1

I have a MySQL database structure which has questions and tags, something like stackoverflow.

So my three tables are like this :

questions:
-----------------------
id | content | asked_on

tags:
--------
id | tag

question tags:
---------------
id | qid | tid

and I'm looking for a "pure-SQL" way to get related questions based on a given row from questions table.

By related questions, I mean I want to find the number of mutual tags.

And of course I can construct the SQL query in PHP, so I can do something like :

COUNT xyz ..... WHERE tags.id = 17 OR tags.id = 42 OR etc..

but in the end, I should have something like :

qid  number_of_mutual_tags
---  --------------------
42     4
12     3
25     3
...

Sample Case:

suppose the reference question has tags php,sql,mysql,javascript,html

the table above is constructed with these questions :

id   tags  // of course this is just a representation of the three MySQL tables
---  ----
42   php,sql,mysql,javascript,xyz
12   php,sql,mysql , abc
25   sql,mysql,javascript, ijk

of course it should have a LIMIT clause.

What Have I Tried?

Frankly, I cannot do anything since I'm not so good with SQL. I guess I have to do something with JOIN and COUNT commands but how ?

Thanks for any help !

marc_s
  • 732,580
  • 175
  • 1,330
  • 1,459
jeff
  • 13,055
  • 29
  • 78
  • 136
  • So what have you tried? – Strawberry Feb 09 '14 at 22:51
  • @Strawberry unfortunately I couldn't try anything except searching on Google. I cannot figure out where to start.. – jeff Feb 09 '14 at 22:53
  • What do you mean by "number of mutual tags"? The number of times a tag is assigned to a question? The total number of tags assigned to a question? The number of unique tags assigned to a question? – scrowler Feb 09 '14 at 22:54
  • @scrowler I mean the number of tags that are assigned both to row A and row B. let me edit the question. – jeff Feb 09 '14 at 22:55

2 Answers2

4

Use a join to find the tags in common. Then aggregate to count them:

select qt.qid, count(qtx.tid) as number_of_mutual_tags
from questiontags qt left outer join
     questiontags qtx
     on qt.tid = qtx.tid and
        qtx.qid = XX 
group by qt.qid
order by number_of_mutual_tags desc;

If you want to exclude the original question, you can add the condition: qt.qid <> qtx.qid.

Gordon Linoff
  • 1,242,037
  • 58
  • 646
  • 786
  • Wow ! I think this works. Let me test on the real database. And I'm amazed that this only requires the question id as the parameter (i.e., not the tags or tag id's).
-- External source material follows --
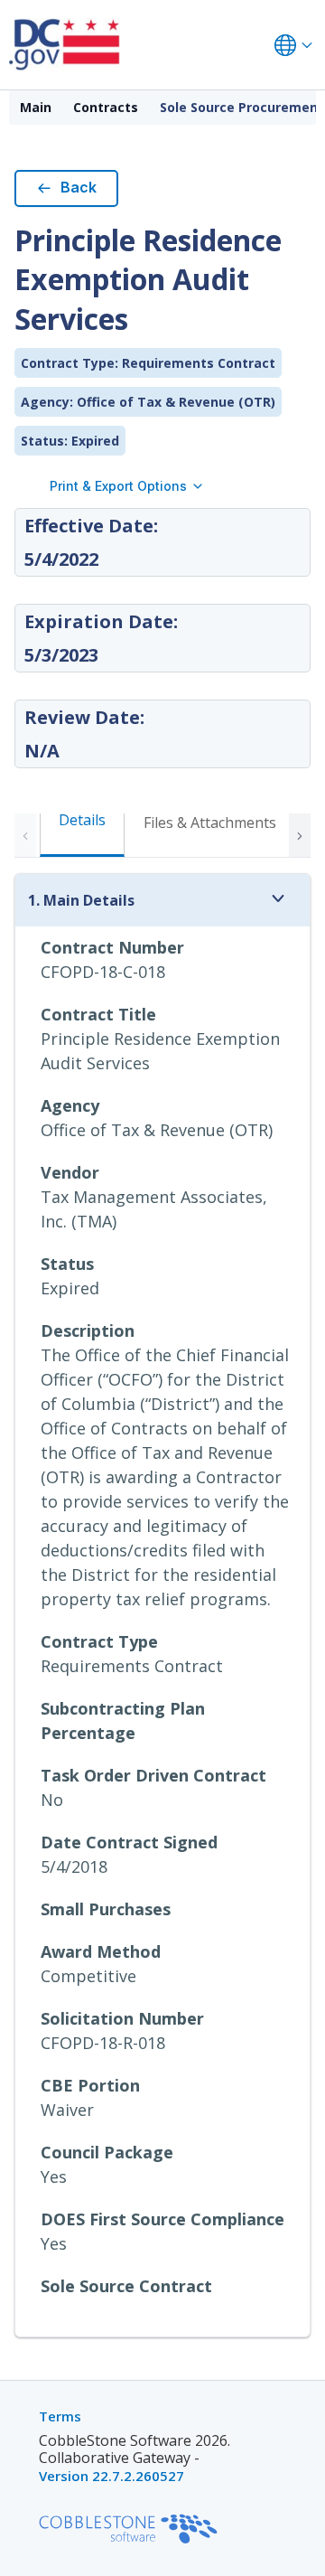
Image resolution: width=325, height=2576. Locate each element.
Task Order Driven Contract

Either case: Thank you very much ! – jeff Feb 09 '14 at 23:02
  • left outer join is very bad from performance point of view, you can use inner, will work the same way – Iłya Bursov Feb 09 '14 at 23:08
  • @Lashane . . . Please provide some reference about the poor performance of `left outer join`, because my experience says otherwise. Second, a `left outer join` is needed to get the questions that have no matching tags. (Use an inner join if you only want questions that have at least one matching tag.) – Gordon Linoff Feb 09 '14 at 23:12
  • Oh, yes, I want only `number_of_mutual_tags > 0` I'm still trying to test the code, I have a bug in my PHP code now :) I will accept as soon as I see that it really works for me. Thanks again ! – jeff Feb 09 '14 at 23:15
  • @GordonLinoff http://stackoverflow.com/questions/2726657/inner-join-vs-left-join-performance-in-sql-server – Iłya Bursov Feb 09 '14 at 23:15
  • @Lashane . . . That question is about SQL Server. The question itself is on why a `left outer join` would be *faster* (as experienced by the OP). The selected answer is misleading. And if you read the comments, you'll see that even the author of the misleading answer agrees that the performance difference should be minor. This answer has been cited before and it is a shame because the answer is highly misleading. – Gordon Linoff Feb 09 '14 at 23:20
  • @GordonLinoff it does not matter mysql, sql server or any other db, inner join usually faster at least because of result size (less network IO), anyway you can test your query with both joins (just be sure to create big table for tests) – Iłya Bursov Feb 09 '14 at 23:27
  • Either way, in my case performance is not a big problem. But outer join caused a strange thing, some arrays (constructed from this query's result) were empty. Maybe qid was containing NULL in somewhere. But it works in phpMyAdmin.. I still couldn't figure it out. but inner join worked good. Thanks for all the answers ! – jeff Feb 09 '14 at 23:28
1

So, in your code you have some kind of array with tags of currently displayed question, let it be $array

so, you query to get related questions, ordered by count of mutual tags will be:

$query = 'select qid, count(*)
from questiontags
where tid in (' . implode(',', $array) . ')
group by qid
order by count(*) desc';

if you don't have this array, you can change query to

$query = 'select qid, count(*)
from questiontags
where tid in (select tid from questiontags where qid=' . $CURRENTQUESTIONID . ')
group by qid
order by count(*) desc';

and good point from @Gordon Linoff - add condition qid <> $CURRENTQUESTIONID

Iłya Bursov
  • 23,342
  • 4
  • 33
  • 57